TASK TO CARRY OUT: Will you quote each of the records below word for word, from the first to the last?

Begin DATA

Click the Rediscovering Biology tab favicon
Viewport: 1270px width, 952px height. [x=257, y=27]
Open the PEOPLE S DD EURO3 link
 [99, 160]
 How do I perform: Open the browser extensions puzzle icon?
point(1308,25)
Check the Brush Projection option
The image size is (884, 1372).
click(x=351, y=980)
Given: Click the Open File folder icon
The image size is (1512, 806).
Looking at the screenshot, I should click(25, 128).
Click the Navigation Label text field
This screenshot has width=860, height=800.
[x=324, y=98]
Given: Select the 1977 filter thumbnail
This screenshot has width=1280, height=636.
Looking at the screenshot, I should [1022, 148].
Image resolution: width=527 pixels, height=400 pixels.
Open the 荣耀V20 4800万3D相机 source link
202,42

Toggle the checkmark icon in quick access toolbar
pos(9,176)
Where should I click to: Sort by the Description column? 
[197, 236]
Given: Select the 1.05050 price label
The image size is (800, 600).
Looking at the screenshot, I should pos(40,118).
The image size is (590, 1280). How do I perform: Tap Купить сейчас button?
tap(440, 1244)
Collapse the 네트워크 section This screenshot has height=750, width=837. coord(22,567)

End DATA

COMPLETED EXERCISE:
Click the Rediscovering Biology tab favicon
Viewport: 1270px width, 952px height. [x=257, y=27]
Open the PEOPLE S DD EURO3 link
 [99, 160]
 How do I perform: Open the browser extensions puzzle icon?
point(1308,25)
Check the Brush Projection option
The image size is (884, 1372).
click(x=351, y=980)
Given: Click the Open File folder icon
The image size is (1512, 806).
Looking at the screenshot, I should click(25, 128).
Click the Navigation Label text field
This screenshot has width=860, height=800.
[x=324, y=98]
Given: Select the 1977 filter thumbnail
This screenshot has width=1280, height=636.
Looking at the screenshot, I should [1022, 148].
Image resolution: width=527 pixels, height=400 pixels.
Open the 荣耀V20 4800万3D相机 source link
202,42

Toggle the checkmark icon in quick access toolbar
pos(9,176)
Where should I click to: Sort by the Description column? 
[197, 236]
Given: Select the 1.05050 price label
The image size is (800, 600).
Looking at the screenshot, I should pos(40,118).
The image size is (590, 1280). How do I perform: Tap Купить сейчас button?
tap(440, 1244)
Collapse the 네트워크 section This screenshot has height=750, width=837. coord(22,567)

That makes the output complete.